◆ Required work ◆
Restating every entry exactly is the whole task.

◆ Given data ◆
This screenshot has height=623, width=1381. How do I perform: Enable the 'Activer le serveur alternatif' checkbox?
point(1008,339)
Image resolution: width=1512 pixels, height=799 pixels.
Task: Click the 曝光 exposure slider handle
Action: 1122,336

◆ Written answer ◆
This screenshot has height=623, width=1381. How do I perform: Enable the 'Activer le serveur alternatif' checkbox?
point(1008,339)
Image resolution: width=1512 pixels, height=799 pixels.
Task: Click the 曝光 exposure slider handle
Action: 1122,336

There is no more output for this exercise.